What FDA enforcement actions target CJC-1295 vendors?

Three categories of action are documented in industry legal analysis. Warning Letters to vendors alleging marketing of an unapproved new drug and a misbranded drug — the late-2024 campaign expressly named peptide vendors selling CJC-1295 among others [15]. Import detentions under FDCA Section 801(a) through Import Alerts 66-41 (unapproved finished drugs) and 99-32 (misbranded drugs), authorizing field staff to detain shipments without physical examination [18]. State-level enforcement by state pharmacy boards against terminal distributors of dangerous drugs and clinics dispensing outside the 503A/503B pathway, with Ohio Board of Pharmacy actions cited as representative [20]. Criminal referrals under the general FDCA provisions are also available; § 333(e) — the HGH-specific statute — is widely read as not reaching GHRH analogs on its face [16].
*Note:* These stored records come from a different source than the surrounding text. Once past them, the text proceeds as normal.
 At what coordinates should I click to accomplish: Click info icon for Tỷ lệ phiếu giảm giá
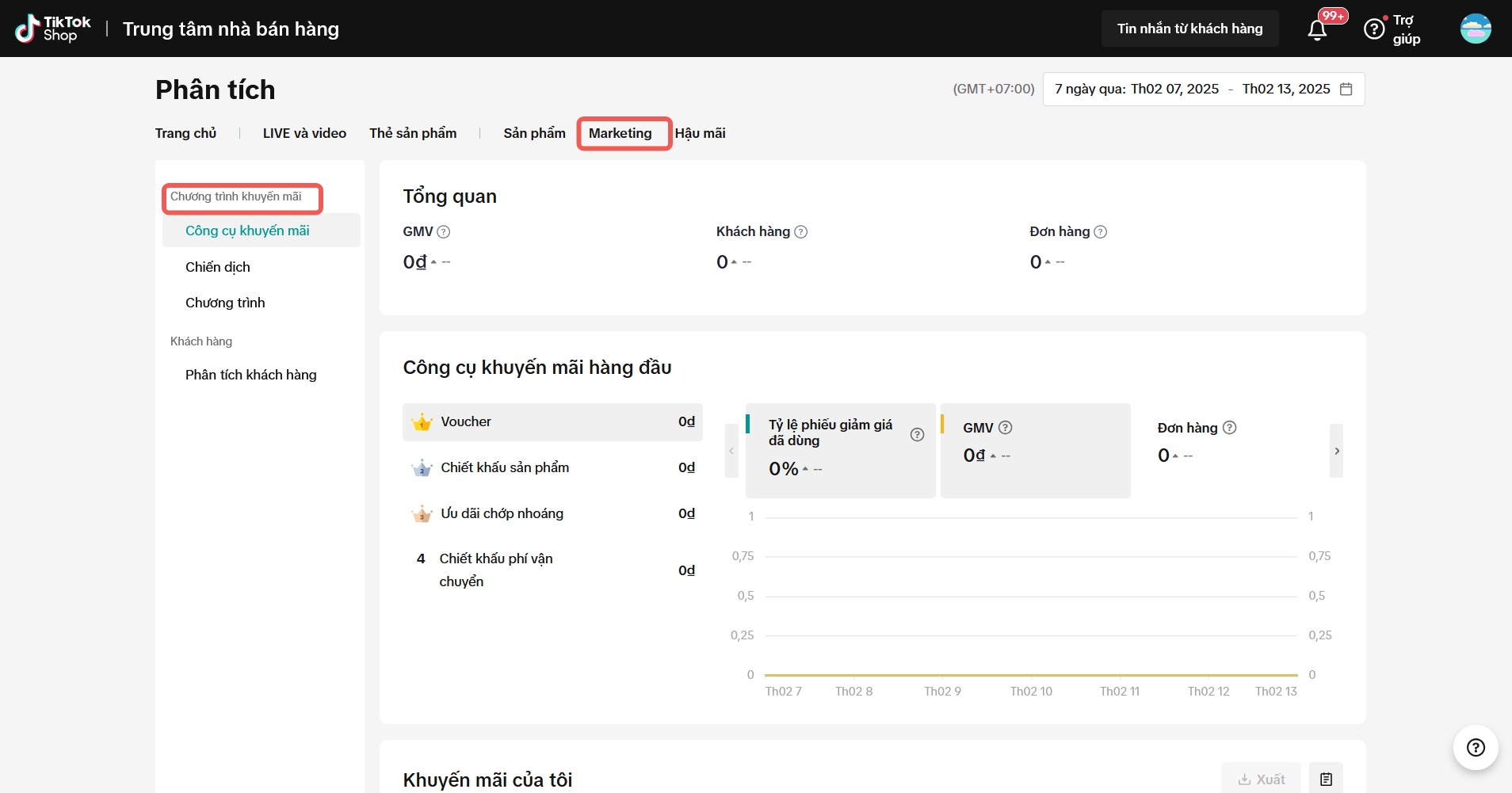pyautogui.click(x=917, y=434)
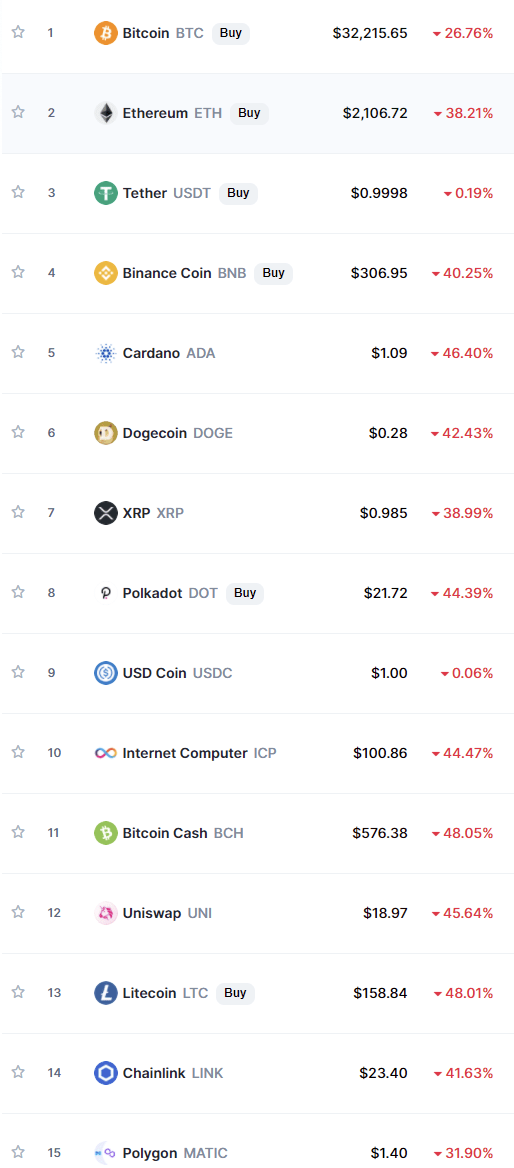Screen dimensions: 514x1168
Task: Click the pink Uniswap unicorn logo
Action: pos(106,913)
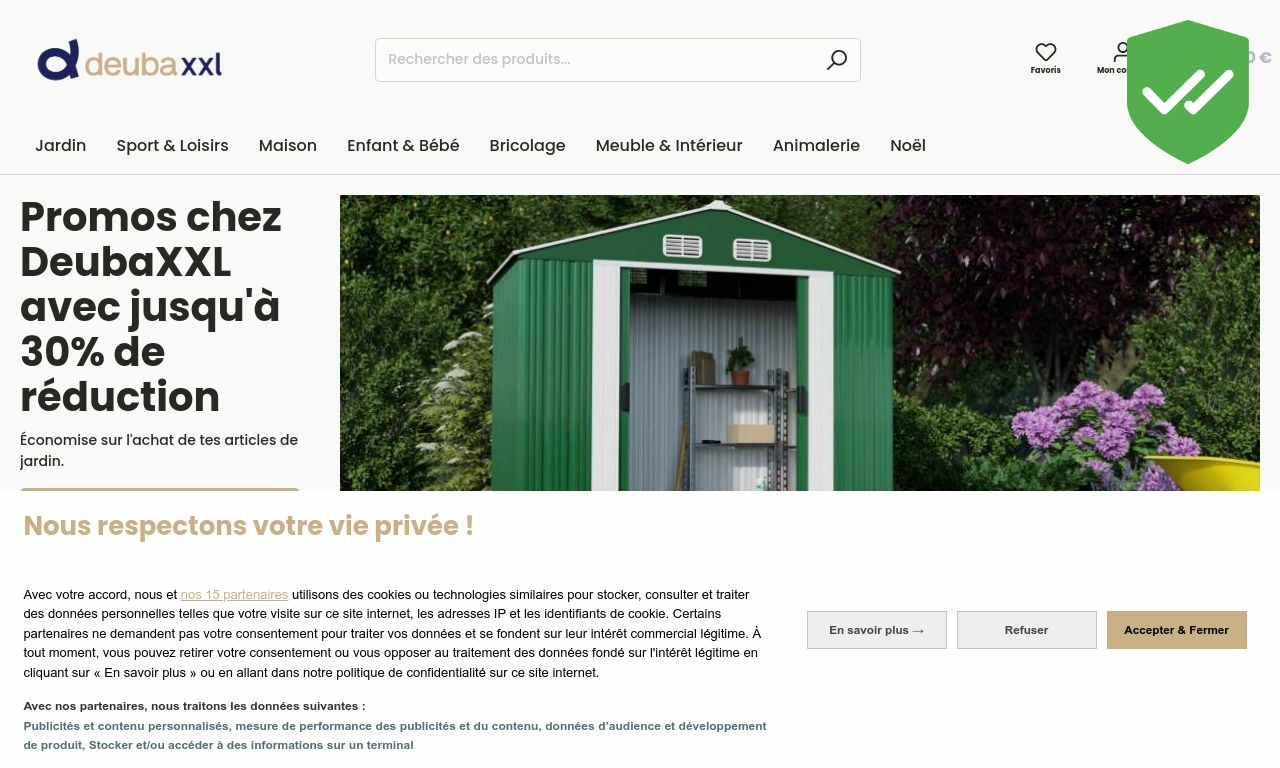Click the search magnifier icon

point(836,60)
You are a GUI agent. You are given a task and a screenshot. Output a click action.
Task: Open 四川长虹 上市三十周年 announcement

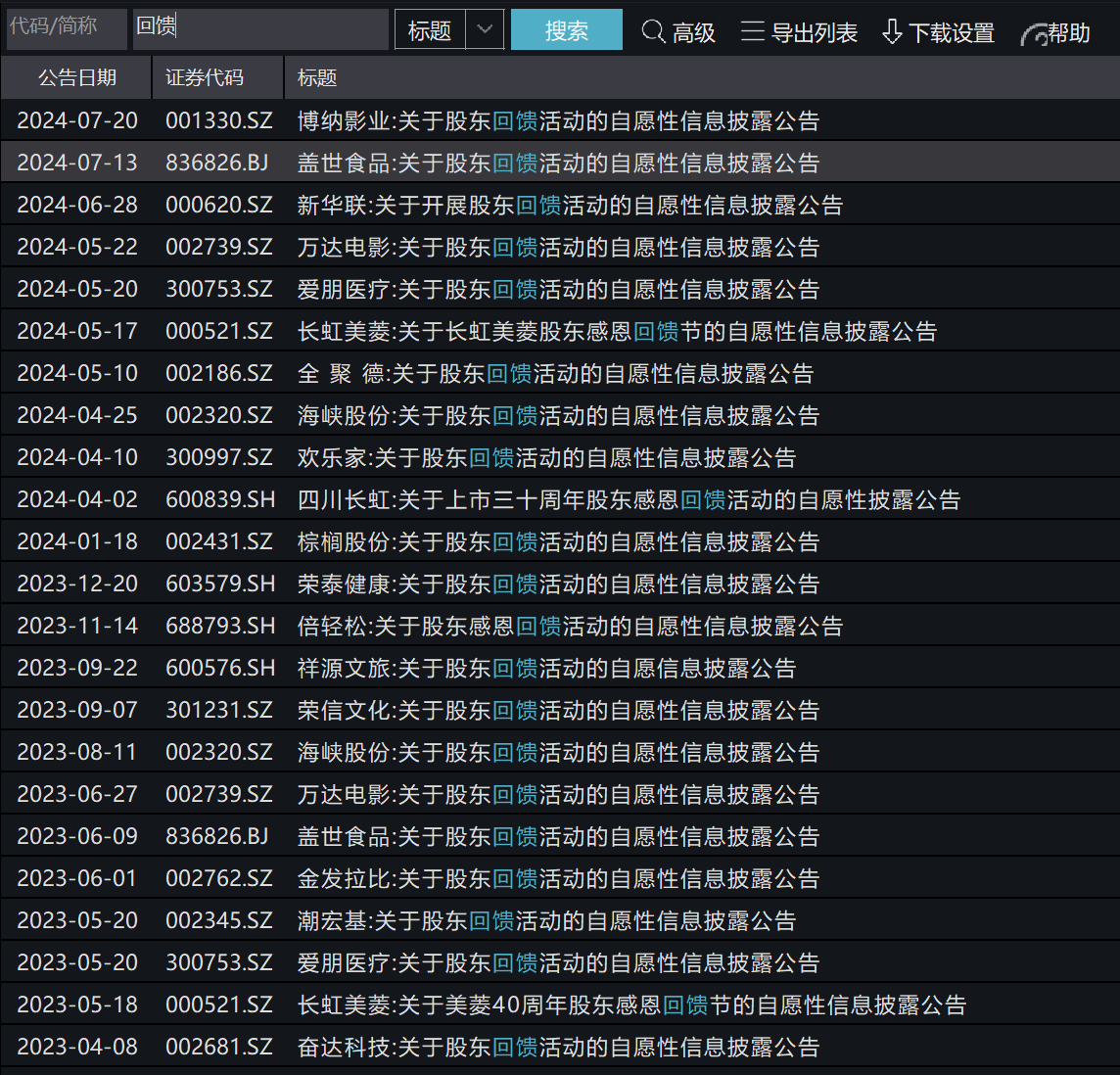[x=629, y=500]
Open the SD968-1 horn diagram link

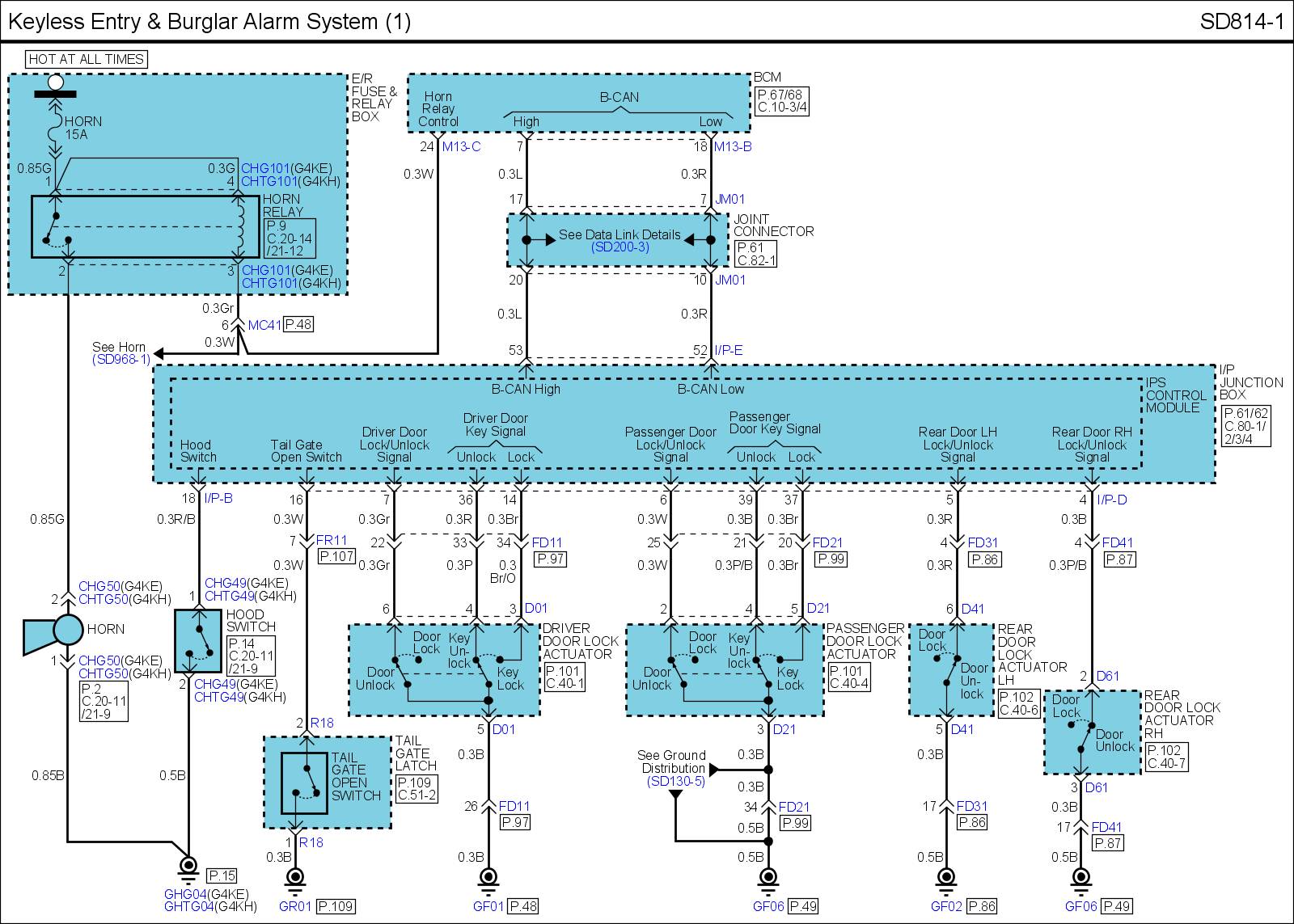[x=121, y=360]
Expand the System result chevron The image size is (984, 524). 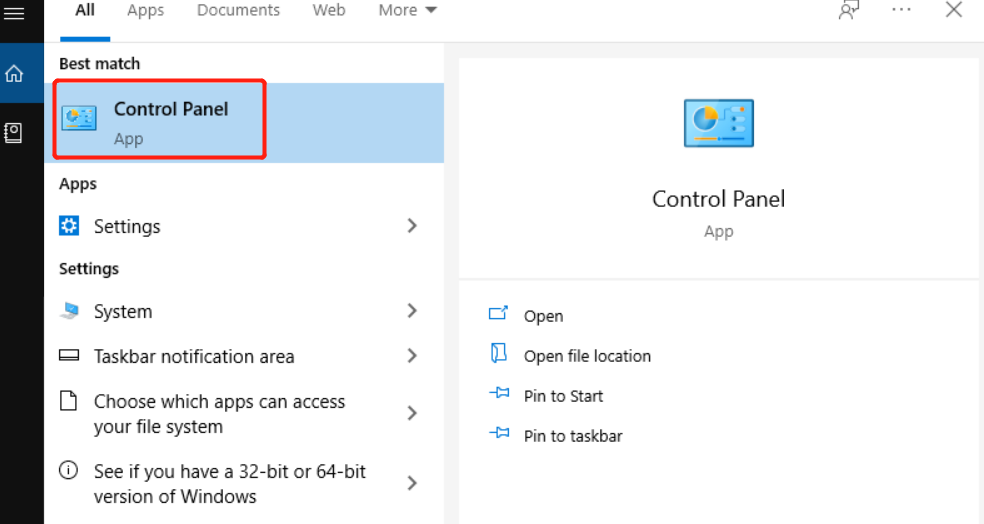pyautogui.click(x=412, y=311)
What is the difference between Category 1, 2, and 3 on the FDA interim 503A bulks list?

FDA's interim policy sorts nominated bulk drug substances into three categories pending the final 503A bulks-list rule. Category 1: substances that FDA has identified as eligible for inclusion on the final list, pending the formal rulemaking — compounding may proceed under interim enforcement discretion. Category 2: substances for which significant safety risks have been identified — compounding is not permitted under interim enforcement discretion. CJC-1295 was placed in Category 2 in 2023. Category 3: substances for which FDA has not yet received sufficient supporting information to make a determination. The nominators of CJC-1295 withdrew the nominations in September 2024 [12], and PCAC subsequently voted against inclusion on the final list in December 2024 [13] — moving CJC-1295 out of the interim categories and into the not on the bulks list outcome under the substantive rule.

Can CJC-1295 be lawfully imported into the United States?

Imports are subject to detention and refusal of admission under FDCA Section 801(a), 21 U.S.C. § 381(a). FDA Import Alerts 66-41 (unapproved finished drugs) and 99-32 (misbranded drugs) authorize field staff to detain CJC-1295 shipments without physical examination [18]. For research use only labels on the shipping documentation do not, on their own, defeat this authority — FDA's intended-use doctrine treats the surrounding evidence (vendor marketing, recipient correspondence, prior shipments) as the determining factor [15]. Personal importation policy historically permits limited quantities of certain unapproved drugs under specific conditions, but FDA guidance treats unapproved peptides generally — and CJC-1295 specifically through the Import Alert framework — as outside that policy.